The CSIRT specialists called the driver of one of the infected cars on her mobile phone and informed her of what they were about to do. She was only too happy to cooperate. They sent the FOTA update that quickly repaired the ECU.
“Madame, please try to start your car now.”
A turn of the key and the car jumped back to life. The scream of joy was all the CSIRT heroes had to hear to know that they had won the battle and that the company had dodged the bullet this time.
Now, the painstaking effort of repeating these remediation steps on a hundred or more cars could take place. The CSIRT team showed the two-dozen SOC analysts on-shift how to do it. If each one could perform the remediation within 5 minutes on each of 5 cars, all the infected cars could be brought back to life within 30 minutes.
No doubt, other drivers would be reporting the attack in the hours and days ahead. (Maybe they weren’t driving today.) The SOC analysts would immediately apply the remediation upon receipt of any new report as they've successfully proven themselves as automotive defense specialists.

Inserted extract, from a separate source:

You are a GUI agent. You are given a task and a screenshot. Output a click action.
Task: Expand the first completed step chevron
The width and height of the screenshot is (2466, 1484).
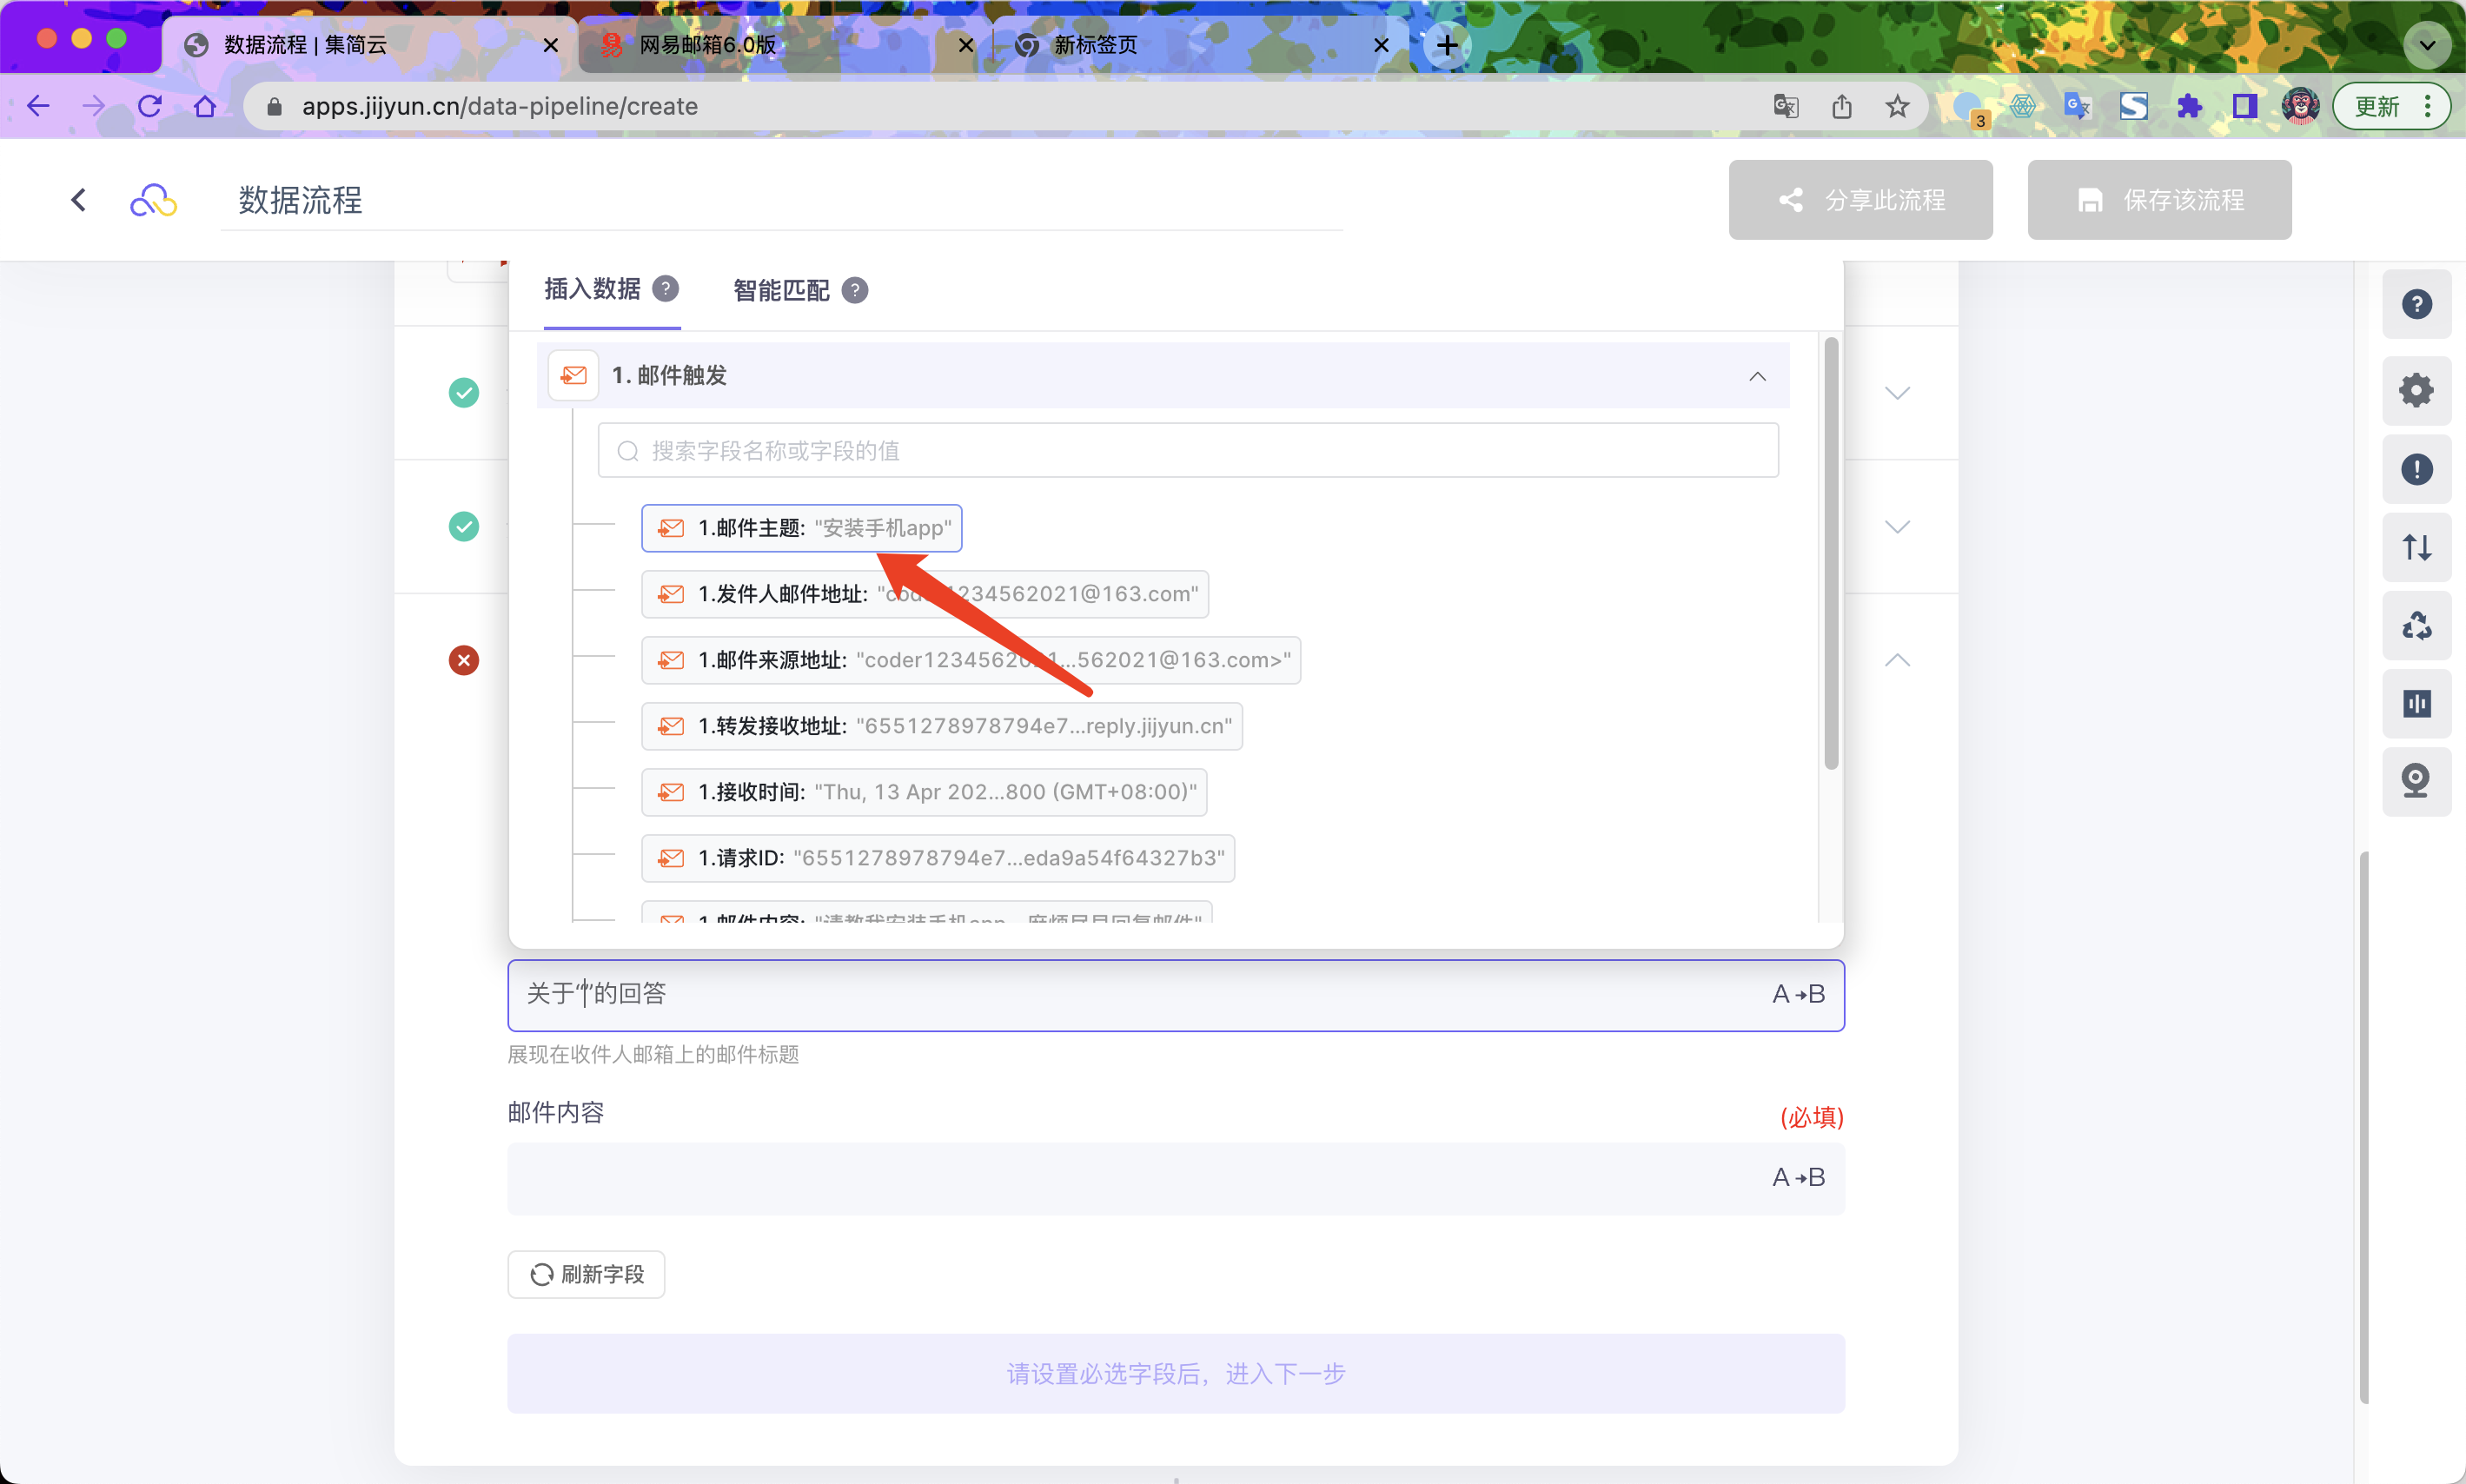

Case closed. The company lucked out. They got all the cars back on the road in short order and didn’t have to pay the ransom. But the labors of the CSIRT were hardly over. In fact, the hard work had just begun. Now, they had to answer the big questions after 'dissecting' the anatomy of the ransomware attack:
- Who did this? (Probably a question for the police or FBI.)
- What was the means by which the attack was delivered to the cars? (Bluetooth, WiFi, Cellular, USB…)
- How did the ransomware attack on the cars bypass our cyber security mechanisms? (Let’s fix it and share what we learn here with all car manufacturers as we expect them to share with us. We are all in this together.)
- How long was the exploit resident in the cars before it attacked?
And the biggest one:
- What should we do to make sure this doesn’t happen again?
GuardKnox Cybersecurity Advantage
If this OEM had deployed GuardKnox technology, then any improper command to an ECU controlling the ignition switch, instructing it to shut off at a time when the ECU should not enter that state, would have been ignored and reported. The ransomware would not have put the fleet at risk.
GuardKnox’s patented Communication Lockdown™ Methodology, delivers fighter jet cyber protection to connected vehicles. Communication Lockdown™ does not allow any command to take an ECU out of a legitimate state. Despite the greatest efforts of hackers to develop highly sophisticated ransomware attacks, the GuardKnox solution locks them out.